======== TEXT EXCERPT

I do not know if it is a bug or feature, but the timer seems to be unstoppable after 15 seconds of inspection is gone. Sorry if this has been reported, I did not read the whole thread...


----------



## molarmanful (May 12, 2015)

bcube said:


> I do not know if it is a bug or feature, but the timer seems to be unstoppable after 15 seconds of inspection is gone. Sorry if this has been reported, I did not read the whole thread...



Oh, nice catch! I'll fix the bug.

EDIT: Fixed.


----------



## NeilH (Jul 12, 2015)

Is there a way to have the timer not update during the solve?

e.g. it would say "running"

Also, is it possible to start the inspection timer with a space bar?


----------



## molarmanful (Jul 12, 2015)

NeilH said:


> Is there a way to have the timer not update during the solve?
> 
> e.g. it would say "running"
> 
> Also, is it possible to start the inspection timer with a space bar?


I'll look into both suggestions. The main reason why I didn't have inspection start with a space bar was because I got a lot of bugs popping up with it.


----------



## United Thought (Jul 12, 2015)

Holy mother that is some badly-organised code!

http://molarmanful.github.io/minimalistimer/jquery.js
http://molarmanful.github.io/minimalistimer/scrambler.js
http://molarmanful.github.io/minimalistimer/timer.js

(Assuming that it's yours and not auto-generated or something)


----------



## qqwref (Jul 12, 2015)

================

STATED PROBLEM 1: In the forum thread about the timer, shorten the paragraph that begins "I'll look into both suggestions" and keep its main facts.
STATED PROBLEM 2: Write the next part of the forum thread about the timer, continuing after its last line.

======== EXTRACTED ENTRIES

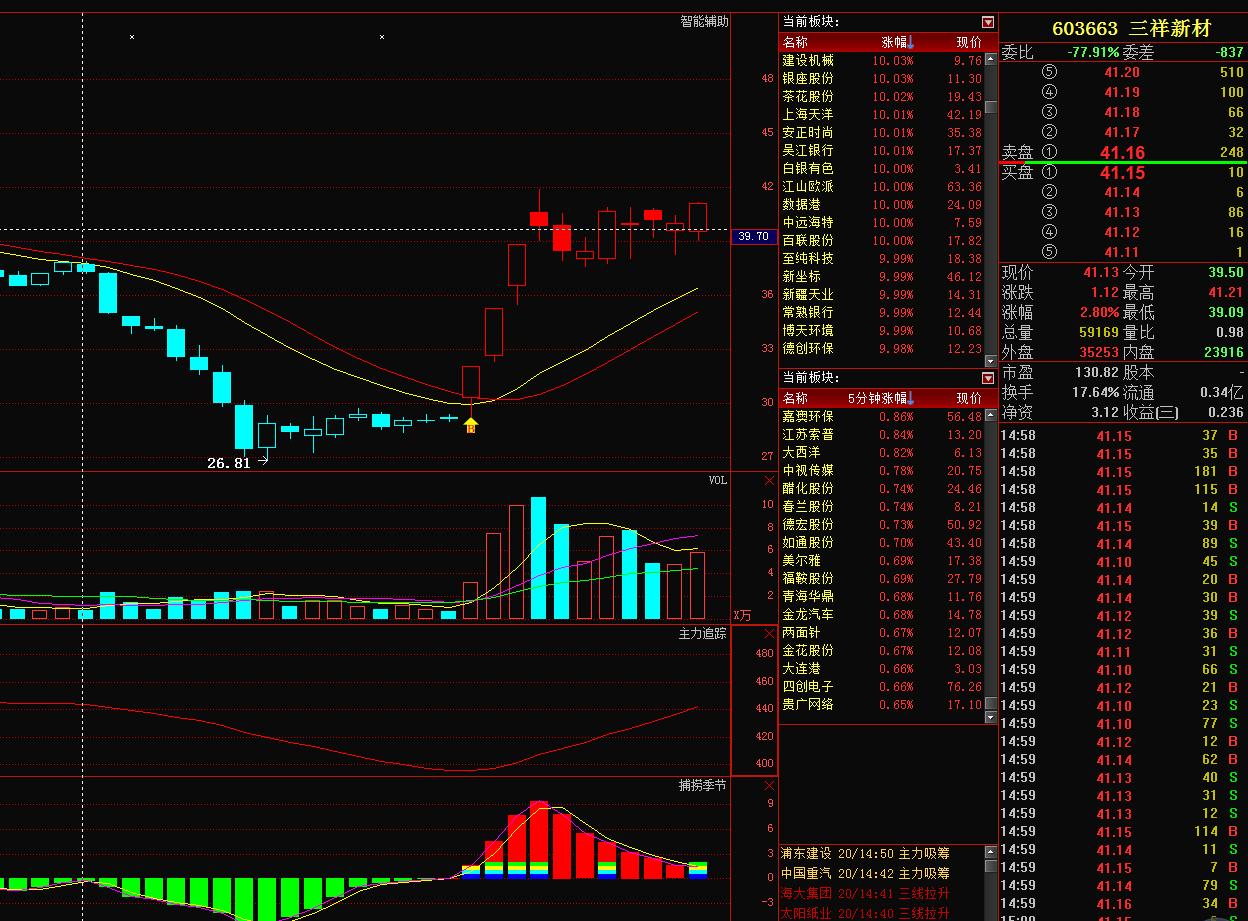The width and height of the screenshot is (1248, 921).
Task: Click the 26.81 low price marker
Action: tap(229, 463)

================
======== EXTRACTED ENTRIES

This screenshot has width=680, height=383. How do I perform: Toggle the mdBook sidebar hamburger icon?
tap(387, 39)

================
======== EXTRACTED ENTRIES

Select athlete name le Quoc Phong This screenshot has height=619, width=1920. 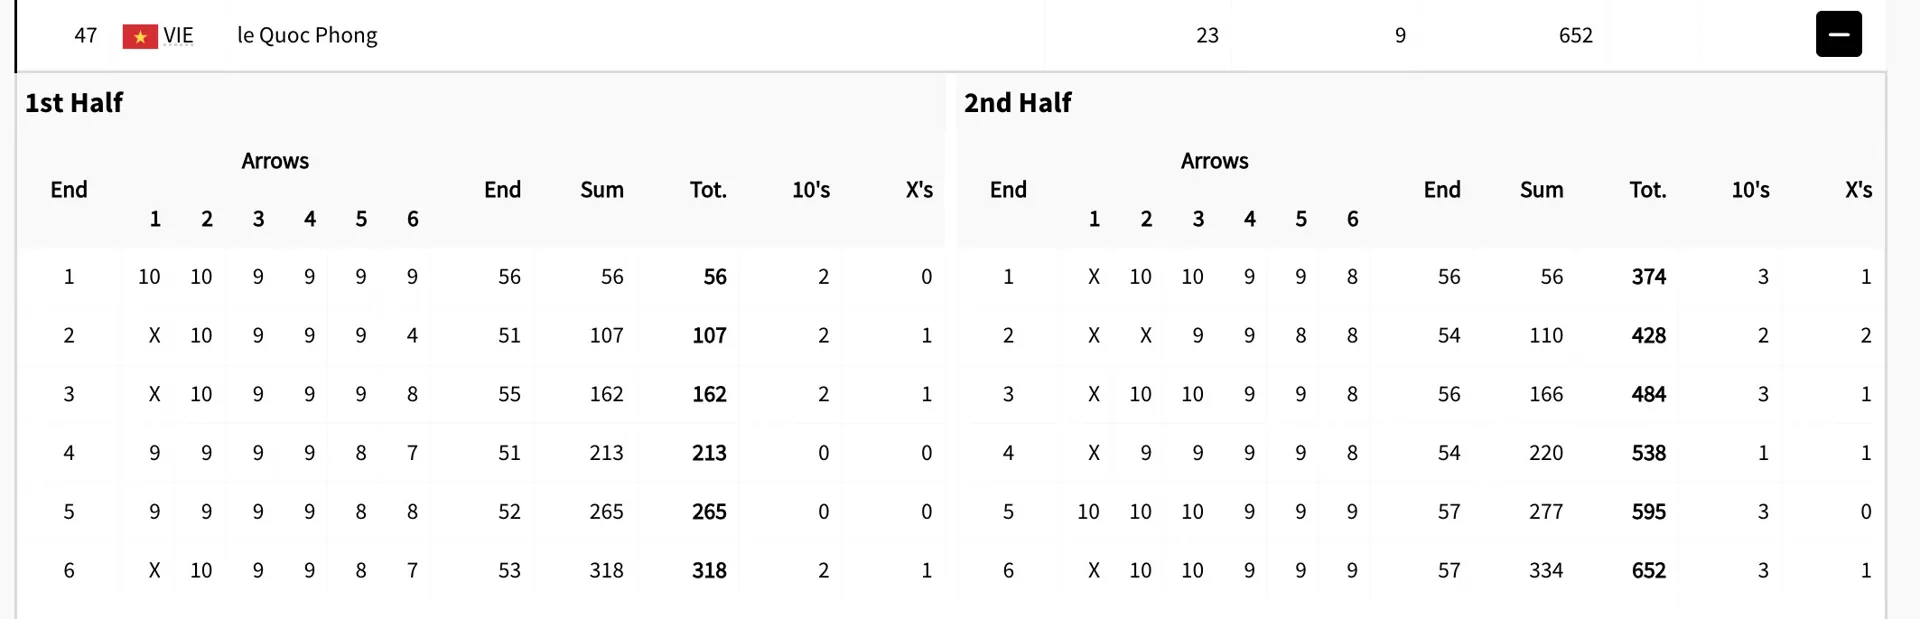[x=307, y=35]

================

EXPECTED ANSWER 1: Both suggestions will be looked into. Inspection was not set to start with the space bar mainly because that caused many bugs.

EXPECTED ANSWER 2:
It's compressed. There are a lot of utilities that will do it automatically.


----------



## ronaldm (Jul 13, 2015)

You can find the proper source code on Github: https://github.com/molarmanful/minimalistimer


----------



## molarmanful (Jul 13, 2015)

United Thought said:


> Holy mother that is some badly-organised code!
> 
> http://molarmanful.github.io/minimalistimer/jquery.js
> http://molarmanful.github.io/minimalistimer/scrambler.js
> ...


Compression for faster loading times.


----------



## United Thought (Jul 13, 2015)

qqwref said:


> It's compressed. There are a lot of utilities that will do it automatically.





molarmanful said:


> Compression for faster loading times.



Sorry, I should have known.


----------



## molarmanful (Jul 29, 2015)

Alright, first update in a while.

- Display masking: instead of having a running time display, the screen will say "timing" during timing.
- Key-activated inspection: you can press <ctrl + any other key> to start inspection.
- Theme customization: you can now add a URL to another Bootstrap theme if you so choose. (I highly recommend Bootswatch for themes)

I'm also looking for contributors. If you want to contribute, just PM me.


----------



## NeilH (Jul 29, 2015)

molarmanful said:


> Alright, first update in a while.
> 
> - Display masking: instead of having a running time display, the screen will say "timing" during timing.
> - Key-activated inspection: you can press <ctrl + any other key> to start inspection.
> ...



YESSSSSSSS thanks so much you're the bomb. new main for sure


----------



## NeilH (Jul 29, 2015)

just one more thing.........
not trying to annoy you with multiple requests, but the 3bld scramble should have 1-2 wedge moves at the end like Fw2 or Lw'. This is something 3bld scrambles use so that your center orientation is random.

thanks


----------



## molarmanful (Jul 29, 2015)

NeilH said:


> just one more thing.........
> not trying to annoy you with multiple requests, but the 3bld scramble should have 1-2 wedge moves at the end like Fw2 or Lw'. This is something 3bld scrambles use so that your center orientation is random.
> 
> thanks


Wait, really? I'll add it tomorrow or something like that.


----------



## Deval97 (Jul 29, 2015)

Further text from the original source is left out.